Other illustrative cases (less covered in Western media) echo these themes.  Guinea’s Sékou Touré (1960–84) was convinced European powers schemed against him when he cut colonial ties.  Ghana’s Nkrumah warned of neo-imperial plots before his CIA-foisted 1966 overthrow.  In Asia, Indonesia’s Sukarno (1960s) fell after a CIA-backed purge linked to his independence policies.  In summary, across regions, the pattern repeats: resource independence + nationalist reforms ⇒ foreign intervention.  The methods evolve (from gunboats and overt colonialism to covert ops and economic coercion), but the goal remains control of strategic assets and markets.

Underreported Cases of Foreign Suppression of Reformist Leaders

1. Africa

Ahmed Sékou Touré (Guinea, 1958–1984)

• What he did: Refused to join Charles de Gaulle’s “French Community” in 1958, declaring Guinea’s full independence—the only Francophone African country to do so.

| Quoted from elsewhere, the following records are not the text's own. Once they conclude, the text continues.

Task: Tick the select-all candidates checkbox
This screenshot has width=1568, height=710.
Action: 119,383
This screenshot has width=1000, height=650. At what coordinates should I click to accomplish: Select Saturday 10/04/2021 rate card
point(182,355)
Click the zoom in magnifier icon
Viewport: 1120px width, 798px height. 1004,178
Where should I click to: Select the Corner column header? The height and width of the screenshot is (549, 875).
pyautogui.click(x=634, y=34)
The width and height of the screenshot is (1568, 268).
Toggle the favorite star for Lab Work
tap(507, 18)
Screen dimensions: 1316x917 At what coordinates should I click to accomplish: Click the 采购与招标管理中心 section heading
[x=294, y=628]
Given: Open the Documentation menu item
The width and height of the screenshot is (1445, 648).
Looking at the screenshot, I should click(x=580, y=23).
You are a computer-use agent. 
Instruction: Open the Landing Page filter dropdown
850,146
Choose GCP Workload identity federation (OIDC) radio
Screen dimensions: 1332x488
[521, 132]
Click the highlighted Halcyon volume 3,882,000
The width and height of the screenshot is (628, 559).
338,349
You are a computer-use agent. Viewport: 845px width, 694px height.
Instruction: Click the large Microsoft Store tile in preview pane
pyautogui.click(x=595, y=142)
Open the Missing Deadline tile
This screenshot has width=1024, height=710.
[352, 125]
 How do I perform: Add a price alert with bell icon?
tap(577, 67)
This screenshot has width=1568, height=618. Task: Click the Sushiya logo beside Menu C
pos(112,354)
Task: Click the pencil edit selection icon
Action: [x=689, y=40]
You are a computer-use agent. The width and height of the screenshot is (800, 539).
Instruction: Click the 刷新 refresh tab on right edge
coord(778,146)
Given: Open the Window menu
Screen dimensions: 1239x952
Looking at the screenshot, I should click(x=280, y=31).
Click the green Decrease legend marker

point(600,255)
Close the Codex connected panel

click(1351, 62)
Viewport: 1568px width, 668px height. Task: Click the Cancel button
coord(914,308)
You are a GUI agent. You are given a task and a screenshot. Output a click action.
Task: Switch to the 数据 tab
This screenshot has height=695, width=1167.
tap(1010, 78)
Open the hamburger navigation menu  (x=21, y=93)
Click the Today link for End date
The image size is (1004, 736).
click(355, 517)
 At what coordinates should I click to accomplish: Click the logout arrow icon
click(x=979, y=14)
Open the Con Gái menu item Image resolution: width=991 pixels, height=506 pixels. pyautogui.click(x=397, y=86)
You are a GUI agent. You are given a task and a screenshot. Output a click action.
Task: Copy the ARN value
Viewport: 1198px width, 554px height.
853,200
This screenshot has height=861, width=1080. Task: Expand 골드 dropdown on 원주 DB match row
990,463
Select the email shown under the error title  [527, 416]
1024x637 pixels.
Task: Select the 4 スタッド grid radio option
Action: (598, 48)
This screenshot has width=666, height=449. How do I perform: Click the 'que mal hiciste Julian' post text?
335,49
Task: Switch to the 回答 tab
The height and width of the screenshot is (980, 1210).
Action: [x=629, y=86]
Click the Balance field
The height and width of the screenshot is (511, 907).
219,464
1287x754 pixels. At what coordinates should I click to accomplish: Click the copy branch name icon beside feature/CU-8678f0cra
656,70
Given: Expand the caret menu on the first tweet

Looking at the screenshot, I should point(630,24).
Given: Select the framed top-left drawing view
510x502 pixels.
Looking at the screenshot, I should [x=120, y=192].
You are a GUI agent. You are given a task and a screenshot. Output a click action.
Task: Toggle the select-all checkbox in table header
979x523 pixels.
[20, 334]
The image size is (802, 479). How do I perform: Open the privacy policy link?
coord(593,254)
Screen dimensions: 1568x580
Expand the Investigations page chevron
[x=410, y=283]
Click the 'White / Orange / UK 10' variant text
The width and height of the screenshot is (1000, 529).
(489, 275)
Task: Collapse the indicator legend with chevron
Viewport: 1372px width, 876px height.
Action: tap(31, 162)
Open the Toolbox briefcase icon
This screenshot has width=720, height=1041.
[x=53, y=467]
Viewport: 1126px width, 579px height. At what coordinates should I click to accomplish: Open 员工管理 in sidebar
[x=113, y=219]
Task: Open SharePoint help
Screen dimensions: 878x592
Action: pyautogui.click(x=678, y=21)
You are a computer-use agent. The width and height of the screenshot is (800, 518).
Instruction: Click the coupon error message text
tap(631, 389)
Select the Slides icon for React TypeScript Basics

• Why it mattered: Touré rejected continued French economic control and sought economic self-reliance. He nationalized sectors and expelled French advisors.

• The backlash: France immediately withdrew personnel and funding, even sabotaging infrastructure before leaving. Touré believed France tried to assassinate him multiple times and blamed Paris for orchestrating coups and economic sabotage.

• Legacy: Despite his authoritarianism, Touré’s anti-imperialist stance made him a target. France’s punitive exit from Guinea became a textbook example of neocolonial retaliation.

2. Asia

Sukarno (Indonesia, 1945–1967)

• What he did: Founder of Indonesia and advocate for “Guided Democracy” and non-alignment in the Cold War. Nationalized Dutch companies and rejected the IMF debt.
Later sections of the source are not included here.